Dataset entries:
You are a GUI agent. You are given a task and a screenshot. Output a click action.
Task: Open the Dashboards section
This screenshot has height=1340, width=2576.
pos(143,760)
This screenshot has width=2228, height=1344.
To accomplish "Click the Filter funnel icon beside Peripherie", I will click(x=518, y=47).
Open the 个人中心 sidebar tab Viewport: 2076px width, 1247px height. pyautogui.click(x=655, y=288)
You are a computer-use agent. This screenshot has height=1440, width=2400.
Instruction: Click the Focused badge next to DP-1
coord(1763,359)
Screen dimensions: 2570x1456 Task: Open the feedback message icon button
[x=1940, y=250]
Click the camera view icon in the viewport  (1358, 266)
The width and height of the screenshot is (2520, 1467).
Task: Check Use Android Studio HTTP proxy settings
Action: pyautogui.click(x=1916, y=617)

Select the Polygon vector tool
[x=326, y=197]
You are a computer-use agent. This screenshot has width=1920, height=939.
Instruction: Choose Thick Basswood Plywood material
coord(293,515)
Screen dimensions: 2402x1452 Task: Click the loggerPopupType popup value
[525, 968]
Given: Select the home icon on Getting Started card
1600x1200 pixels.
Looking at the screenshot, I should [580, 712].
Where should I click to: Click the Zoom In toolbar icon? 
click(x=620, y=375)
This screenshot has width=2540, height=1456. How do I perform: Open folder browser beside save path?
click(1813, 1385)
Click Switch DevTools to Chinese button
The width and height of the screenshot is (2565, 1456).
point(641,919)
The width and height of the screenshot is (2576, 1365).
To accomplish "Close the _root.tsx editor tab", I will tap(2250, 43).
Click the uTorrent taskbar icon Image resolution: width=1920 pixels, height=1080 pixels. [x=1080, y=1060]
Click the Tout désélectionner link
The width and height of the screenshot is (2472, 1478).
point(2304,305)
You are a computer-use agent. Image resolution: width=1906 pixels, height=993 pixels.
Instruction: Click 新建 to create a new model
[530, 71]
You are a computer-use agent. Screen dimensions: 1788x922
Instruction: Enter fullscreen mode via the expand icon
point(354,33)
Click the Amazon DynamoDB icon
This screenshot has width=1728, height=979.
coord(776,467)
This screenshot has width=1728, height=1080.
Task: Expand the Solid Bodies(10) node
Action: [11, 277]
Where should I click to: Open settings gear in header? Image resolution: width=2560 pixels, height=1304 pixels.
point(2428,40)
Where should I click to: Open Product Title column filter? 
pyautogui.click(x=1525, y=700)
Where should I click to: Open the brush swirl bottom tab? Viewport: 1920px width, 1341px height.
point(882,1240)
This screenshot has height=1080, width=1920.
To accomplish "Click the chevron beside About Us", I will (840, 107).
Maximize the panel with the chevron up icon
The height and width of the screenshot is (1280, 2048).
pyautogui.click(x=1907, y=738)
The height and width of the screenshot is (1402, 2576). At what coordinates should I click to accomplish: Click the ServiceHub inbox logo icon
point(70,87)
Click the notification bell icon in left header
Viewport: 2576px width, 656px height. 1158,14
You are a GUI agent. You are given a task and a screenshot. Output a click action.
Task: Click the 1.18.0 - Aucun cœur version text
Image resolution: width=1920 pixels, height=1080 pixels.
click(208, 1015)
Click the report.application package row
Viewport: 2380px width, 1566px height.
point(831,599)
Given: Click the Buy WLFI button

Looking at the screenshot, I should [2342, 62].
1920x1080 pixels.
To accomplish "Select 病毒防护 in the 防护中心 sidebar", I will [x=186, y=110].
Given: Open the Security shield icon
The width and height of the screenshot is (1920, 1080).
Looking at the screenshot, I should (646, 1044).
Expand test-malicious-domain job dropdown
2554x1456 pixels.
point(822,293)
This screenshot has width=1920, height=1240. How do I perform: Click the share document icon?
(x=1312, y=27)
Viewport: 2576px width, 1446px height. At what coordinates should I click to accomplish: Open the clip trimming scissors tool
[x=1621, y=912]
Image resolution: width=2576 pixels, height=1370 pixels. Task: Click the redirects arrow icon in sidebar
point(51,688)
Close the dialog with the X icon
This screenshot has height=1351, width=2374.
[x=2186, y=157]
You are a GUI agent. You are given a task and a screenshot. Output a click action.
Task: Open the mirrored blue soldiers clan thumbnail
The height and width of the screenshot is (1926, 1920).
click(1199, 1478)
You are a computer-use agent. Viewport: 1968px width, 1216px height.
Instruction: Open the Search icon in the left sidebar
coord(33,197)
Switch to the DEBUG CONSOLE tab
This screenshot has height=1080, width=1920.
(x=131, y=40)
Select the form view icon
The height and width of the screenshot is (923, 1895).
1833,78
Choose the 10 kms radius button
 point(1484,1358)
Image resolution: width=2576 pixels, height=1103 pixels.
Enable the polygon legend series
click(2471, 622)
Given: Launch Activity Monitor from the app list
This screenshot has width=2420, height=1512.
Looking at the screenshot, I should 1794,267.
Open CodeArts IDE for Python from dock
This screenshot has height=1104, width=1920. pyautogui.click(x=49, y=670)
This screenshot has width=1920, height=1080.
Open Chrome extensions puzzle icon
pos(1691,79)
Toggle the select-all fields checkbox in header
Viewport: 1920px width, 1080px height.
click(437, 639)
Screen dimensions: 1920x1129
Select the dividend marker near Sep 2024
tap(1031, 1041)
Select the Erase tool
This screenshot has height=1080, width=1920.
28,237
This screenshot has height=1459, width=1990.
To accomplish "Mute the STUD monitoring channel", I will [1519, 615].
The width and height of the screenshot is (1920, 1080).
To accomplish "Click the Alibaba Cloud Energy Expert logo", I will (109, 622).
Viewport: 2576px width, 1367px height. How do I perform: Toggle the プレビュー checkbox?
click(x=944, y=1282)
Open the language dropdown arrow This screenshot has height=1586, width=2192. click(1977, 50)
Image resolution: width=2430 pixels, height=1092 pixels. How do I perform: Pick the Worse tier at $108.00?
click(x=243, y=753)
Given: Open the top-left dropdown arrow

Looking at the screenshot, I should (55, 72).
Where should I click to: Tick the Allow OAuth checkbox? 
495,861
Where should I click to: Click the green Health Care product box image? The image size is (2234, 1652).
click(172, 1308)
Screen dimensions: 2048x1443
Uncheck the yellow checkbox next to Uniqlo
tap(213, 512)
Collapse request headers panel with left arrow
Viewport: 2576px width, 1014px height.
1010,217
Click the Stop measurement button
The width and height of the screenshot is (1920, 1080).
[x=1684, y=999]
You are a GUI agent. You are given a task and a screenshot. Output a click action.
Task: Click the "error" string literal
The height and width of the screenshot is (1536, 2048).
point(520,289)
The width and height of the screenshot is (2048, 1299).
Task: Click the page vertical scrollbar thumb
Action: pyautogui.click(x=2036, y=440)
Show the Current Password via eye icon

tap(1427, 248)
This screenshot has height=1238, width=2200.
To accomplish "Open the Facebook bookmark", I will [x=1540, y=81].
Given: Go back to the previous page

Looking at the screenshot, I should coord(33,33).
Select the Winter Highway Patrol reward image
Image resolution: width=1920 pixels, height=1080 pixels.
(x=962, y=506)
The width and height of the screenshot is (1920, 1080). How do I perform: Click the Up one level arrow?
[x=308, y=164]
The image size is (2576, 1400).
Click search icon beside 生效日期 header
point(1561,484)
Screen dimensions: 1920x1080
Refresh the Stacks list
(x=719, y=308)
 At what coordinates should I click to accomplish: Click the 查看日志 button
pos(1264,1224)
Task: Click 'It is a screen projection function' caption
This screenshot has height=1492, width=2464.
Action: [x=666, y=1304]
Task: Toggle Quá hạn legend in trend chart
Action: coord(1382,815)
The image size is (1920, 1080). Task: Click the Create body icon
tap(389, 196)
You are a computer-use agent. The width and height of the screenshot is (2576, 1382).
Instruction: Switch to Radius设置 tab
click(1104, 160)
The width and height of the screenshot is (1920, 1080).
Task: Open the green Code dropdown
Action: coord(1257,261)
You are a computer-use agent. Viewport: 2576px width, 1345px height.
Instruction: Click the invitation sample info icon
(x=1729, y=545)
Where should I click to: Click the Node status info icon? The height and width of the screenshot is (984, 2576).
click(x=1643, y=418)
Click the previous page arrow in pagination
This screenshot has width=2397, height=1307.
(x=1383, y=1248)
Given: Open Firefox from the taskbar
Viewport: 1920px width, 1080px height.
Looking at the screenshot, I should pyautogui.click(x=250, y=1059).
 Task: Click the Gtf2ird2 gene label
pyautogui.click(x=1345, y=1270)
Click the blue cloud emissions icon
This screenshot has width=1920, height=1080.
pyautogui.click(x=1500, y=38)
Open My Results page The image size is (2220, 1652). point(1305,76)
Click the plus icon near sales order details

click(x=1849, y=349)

■ Task objective: Reproduce the lines of the entries above from the one with "This screenshot has width=2228, height=1344." to the one with "has height=1440, width=2400.", both included, exactly and without any other line.

■ Exercise solution:
This screenshot has width=2228, height=1344.
To accomplish "Click the Filter funnel icon beside Peripherie", I will click(x=518, y=47).
Open the 个人中心 sidebar tab Viewport: 2076px width, 1247px height. pyautogui.click(x=655, y=288)
You are a computer-use agent. This screenshot has height=1440, width=2400.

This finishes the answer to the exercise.